Nippon Columbia's decision to split the company into tightly focused business units -- with support from foreign capital and expertise -- is the kind of strategy experts are urging on many Japanese companies, which have suffered from bloated payrolls, diffuse business empires and low profits. Nippon Columbia has incurred losses on a group basis for 10 straight years. As of last September, foreign investors accounted for only 0.8% of its shareholders.

"The wind is changing in Japan," said Jeffrey Hendren, a Ripplewood managing director who negotiated the deal. "I think it's the beginning of [the breakup of] the logjam." Ripplewood already made waves in Japan's financial industry last year by buying a failed bank and reopening it under new management.
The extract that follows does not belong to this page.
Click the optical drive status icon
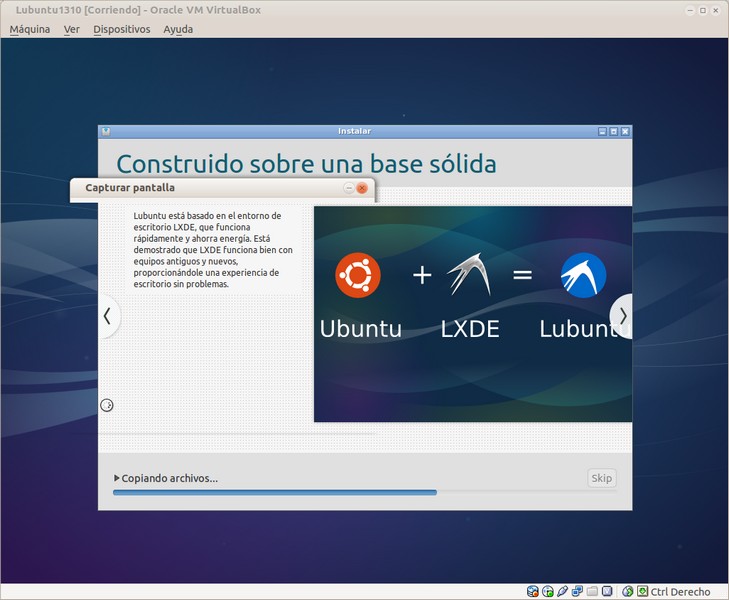Screen dimensions: 729x600 (x=548, y=592)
Mr. Hendren said Hitachi Ltd., the electronics maker that has long been Nippon Columbia's top shareholder, is finally moving to deal with troubled related companies. Hitachi is exchanging four billion yen of debt owed to it by Nippon Columbia for new Nippon Columbia shares. As a result, Hitachi's stake in Nippon Columbia will rise to 27.5% from 14.6%. It will hold 2% of the Denon spinoff. And Hitachi will no longer be involved in day-to-day management of the two businesses.

Hitachi "saw this as a first prototype that might be a solution for the Japanese economic slump," said Mr. Hendren.

Mr. Zelnick said Nippon Columbia was built on the long-outdated notion that music companies should be vertically integrated, making both records and the equipment to play them. "It's been structured like a music company a la RCA in 1927," said Mr. Zelnick, who stepped down at the end of last year as president of BMG Entertainment, a unit of Germany's Bertelsmann AG. He vowed to get out of peripheral businesses such as event planning and focus on finding top music talent.

Nippon Columbia has long been a powerhouse in the Japanese-style ballads, or enka, beloved by older Japanese. It has lived for many years on memories of the famous singer Hibari Misora, who recorded for the label and died in 1989. Asked at a news conference by a Japanese reporter how he will promote enka in the U.S., Mr. Zelnick said that the ballads won't be a top priority.

Mr. Hendren said the Denon hardware business is profitable on an operating basis and can grow faster by putting its equipment in more home-theater systems. Although Ripplewood will own 98% of Denon at first, he said he intends to list Denon on the Tokyo stock market within six to 12 months and gradually whittle down Ripplewood's stake.